A license is a state’s grant of legal authority to practice a profession within a designated scope of practice.  It is required in order to practice or to call oneself a licensed professional. Some states have a single license and some have a two-tiered system, and the names of licenses, as well as requirements, vary from state to state.  Licensing can also be thought of as mandatory certification.  Under a licensure system, states define by statute the tasks and function or scope of practice of a profession and provide that these tasks may be legally performed only by those who are licensed.
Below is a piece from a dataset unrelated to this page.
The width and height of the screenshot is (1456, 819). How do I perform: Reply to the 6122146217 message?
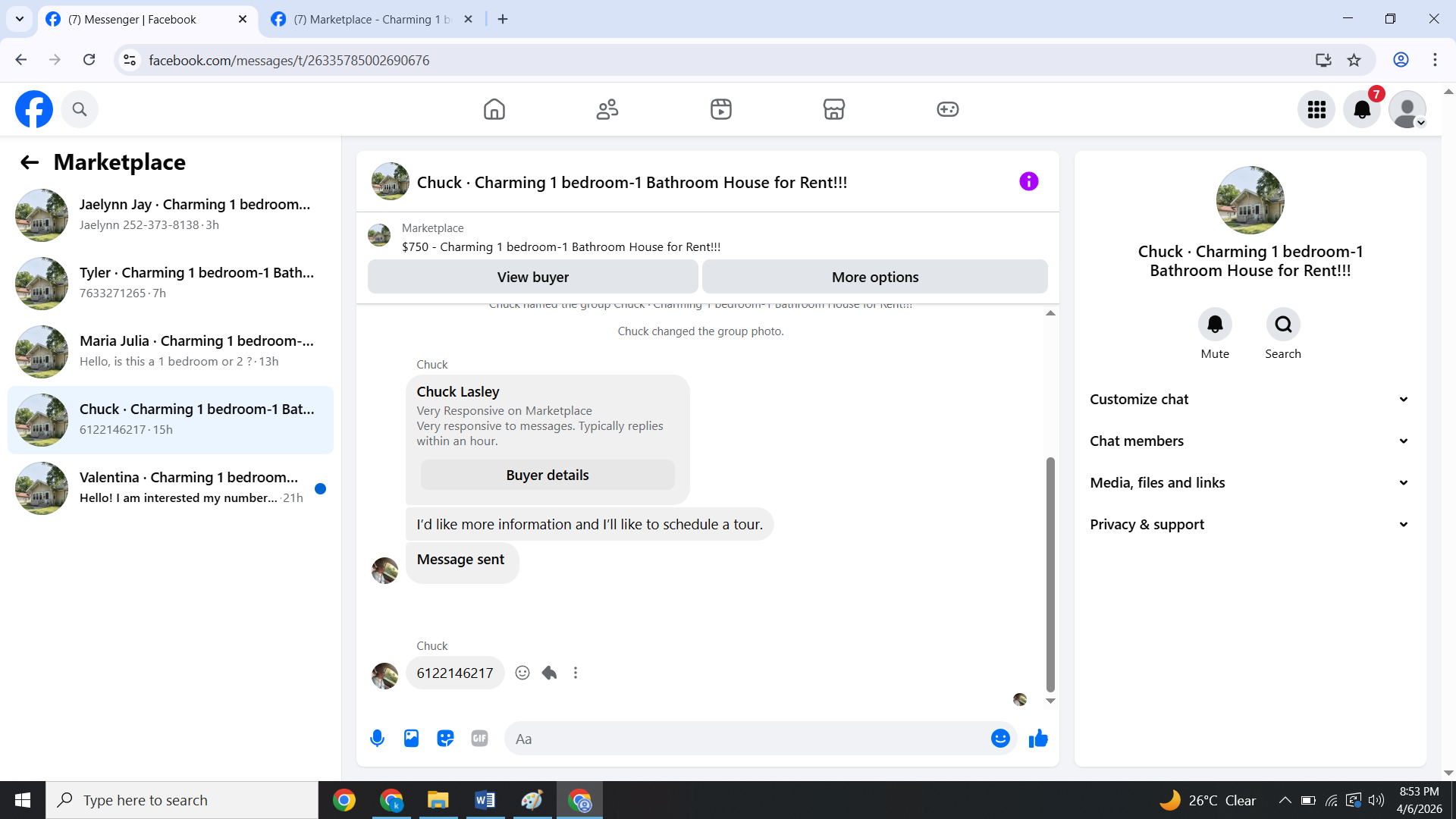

Most states in the U.S. oversee and regulate SLP practitioners and require a license to practice. All fifty states in the U.S. oversee and regulate audiology practitioners and require a license for clinical practice. ASHA tracks state licensure requirements for our profession and information is located on their website. 

What is Certification?

Professional certification is typically a voluntary process and no required at the state level for professional practice. However, certification can be mandatory or required to practice in certain states. Certification is a self-governing standard that informs consumers, peers and other healthcare professionals of the scope of practice and training of the certificate holder.Certification is often provided by a private organization for the purpose of providing the public protection on those individuals who have successfully met all requirements for the credential and demonstrated their ability to perform their profession competently.  It represents the achievement of a level of professional competency agreed by the international community as qualified to practice effectively. A decision not to obtain professional certification would not prohibit a person from practicing as a speech-language pathologist or audiologist, so long as licensure was maintained, unless the certification is required by a specific state.

Speech-language pathologists and audiologists are certified by the American Speech-Language-Hearing Association (ASHA). Some audiologists also choose to be certified by the American Board of Audiology (ABA)

Licensing and certification processes often co-exist in a single state and complement one another.